An effective customer experience strategy should include systems for recording critical interactions, analyzing trends and patterns, and feeding that information back to the organization. Employees can then be trained to recognize critical opportunities, and empowered to respond to them in such a way that they will lead to positive outcomes and desired customer behaviors.
Planned interactions are intended to increase customer profitability through up-selling and cross-selling. These interactions are frequently triggered by changes in the customers’ purchasing patterns, account usage, financial situation, family profile, etc. CRM analytics combined with Big Data are becoming quite effective at recognizing such opportunities and prompting action from service and sales personnel.

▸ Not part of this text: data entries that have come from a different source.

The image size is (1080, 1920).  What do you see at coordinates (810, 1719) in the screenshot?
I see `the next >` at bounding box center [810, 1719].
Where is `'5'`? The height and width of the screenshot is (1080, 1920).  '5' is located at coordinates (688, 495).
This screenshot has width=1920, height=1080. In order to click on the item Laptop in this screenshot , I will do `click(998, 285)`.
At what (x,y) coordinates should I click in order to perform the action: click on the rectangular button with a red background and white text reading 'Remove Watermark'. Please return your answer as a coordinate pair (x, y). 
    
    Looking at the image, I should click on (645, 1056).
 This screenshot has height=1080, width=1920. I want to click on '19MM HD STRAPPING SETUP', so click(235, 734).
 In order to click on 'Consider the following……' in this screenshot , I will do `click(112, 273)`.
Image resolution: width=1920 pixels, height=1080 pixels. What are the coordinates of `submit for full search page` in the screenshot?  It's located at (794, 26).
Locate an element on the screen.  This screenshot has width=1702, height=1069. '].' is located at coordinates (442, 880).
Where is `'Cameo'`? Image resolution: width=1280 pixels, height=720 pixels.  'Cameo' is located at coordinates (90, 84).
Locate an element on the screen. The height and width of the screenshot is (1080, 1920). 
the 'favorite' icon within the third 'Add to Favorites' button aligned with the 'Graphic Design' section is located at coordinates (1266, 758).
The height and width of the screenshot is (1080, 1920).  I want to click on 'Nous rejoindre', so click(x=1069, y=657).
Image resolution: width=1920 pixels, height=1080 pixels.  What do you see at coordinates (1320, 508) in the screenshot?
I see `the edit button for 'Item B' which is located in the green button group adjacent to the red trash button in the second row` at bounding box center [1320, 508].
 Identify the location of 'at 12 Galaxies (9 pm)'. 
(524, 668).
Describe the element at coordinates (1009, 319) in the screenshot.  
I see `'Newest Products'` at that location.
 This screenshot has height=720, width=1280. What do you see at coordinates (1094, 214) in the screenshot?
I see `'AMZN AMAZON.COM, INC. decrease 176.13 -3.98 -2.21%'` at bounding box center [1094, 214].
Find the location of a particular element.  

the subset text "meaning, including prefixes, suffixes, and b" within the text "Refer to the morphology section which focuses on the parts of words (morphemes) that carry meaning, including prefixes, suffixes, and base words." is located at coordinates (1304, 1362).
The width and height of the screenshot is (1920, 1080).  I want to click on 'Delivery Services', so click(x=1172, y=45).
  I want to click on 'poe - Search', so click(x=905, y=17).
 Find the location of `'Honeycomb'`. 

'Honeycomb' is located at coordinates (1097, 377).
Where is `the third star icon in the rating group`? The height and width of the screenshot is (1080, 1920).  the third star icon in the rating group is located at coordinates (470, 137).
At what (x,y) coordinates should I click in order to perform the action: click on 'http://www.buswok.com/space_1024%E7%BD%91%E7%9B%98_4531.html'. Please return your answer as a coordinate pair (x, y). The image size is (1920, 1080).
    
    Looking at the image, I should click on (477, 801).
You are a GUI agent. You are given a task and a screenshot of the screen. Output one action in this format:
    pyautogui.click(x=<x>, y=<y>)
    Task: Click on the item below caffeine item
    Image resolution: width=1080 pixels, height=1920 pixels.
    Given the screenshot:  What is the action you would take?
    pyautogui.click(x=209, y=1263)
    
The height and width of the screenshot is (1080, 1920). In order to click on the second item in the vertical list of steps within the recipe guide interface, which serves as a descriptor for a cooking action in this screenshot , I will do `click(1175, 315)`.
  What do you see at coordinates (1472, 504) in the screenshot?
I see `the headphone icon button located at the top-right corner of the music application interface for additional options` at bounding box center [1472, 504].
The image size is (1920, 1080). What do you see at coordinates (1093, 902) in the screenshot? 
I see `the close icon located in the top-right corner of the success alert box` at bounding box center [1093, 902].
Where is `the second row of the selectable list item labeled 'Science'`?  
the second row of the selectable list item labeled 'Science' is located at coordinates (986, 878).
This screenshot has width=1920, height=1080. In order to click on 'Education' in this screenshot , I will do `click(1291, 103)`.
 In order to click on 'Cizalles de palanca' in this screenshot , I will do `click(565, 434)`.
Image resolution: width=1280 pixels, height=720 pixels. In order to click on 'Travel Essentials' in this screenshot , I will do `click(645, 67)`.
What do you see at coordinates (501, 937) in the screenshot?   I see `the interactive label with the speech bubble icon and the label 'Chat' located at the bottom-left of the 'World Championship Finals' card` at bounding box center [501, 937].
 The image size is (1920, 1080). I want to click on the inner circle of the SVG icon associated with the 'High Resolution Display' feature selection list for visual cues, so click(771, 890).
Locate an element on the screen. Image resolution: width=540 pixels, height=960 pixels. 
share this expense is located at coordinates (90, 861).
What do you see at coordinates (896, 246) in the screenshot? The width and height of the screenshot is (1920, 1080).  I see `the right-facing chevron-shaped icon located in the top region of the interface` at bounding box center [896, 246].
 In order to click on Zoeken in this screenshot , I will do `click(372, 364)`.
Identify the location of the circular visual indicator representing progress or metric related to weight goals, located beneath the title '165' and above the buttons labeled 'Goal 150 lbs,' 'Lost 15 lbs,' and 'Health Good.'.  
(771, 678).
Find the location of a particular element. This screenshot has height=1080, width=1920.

Customer experience managers should have a process to record and analyze the quality of execution of planned interactions with the objective of evaluating the performance of the brand at the customer brand interface – regardless of the channel.
The key to an effective strategy for planned interactions is appropriateness. Triggered requests for additional purchases must be made in the context of the customers’ needs and permission; otherwise the requests will come off as clumsy and annoying. By aligning information about execution quality (cause) and customer impressions (effect), customer experience managers can build a more effective and appropriate approach to planned interactions.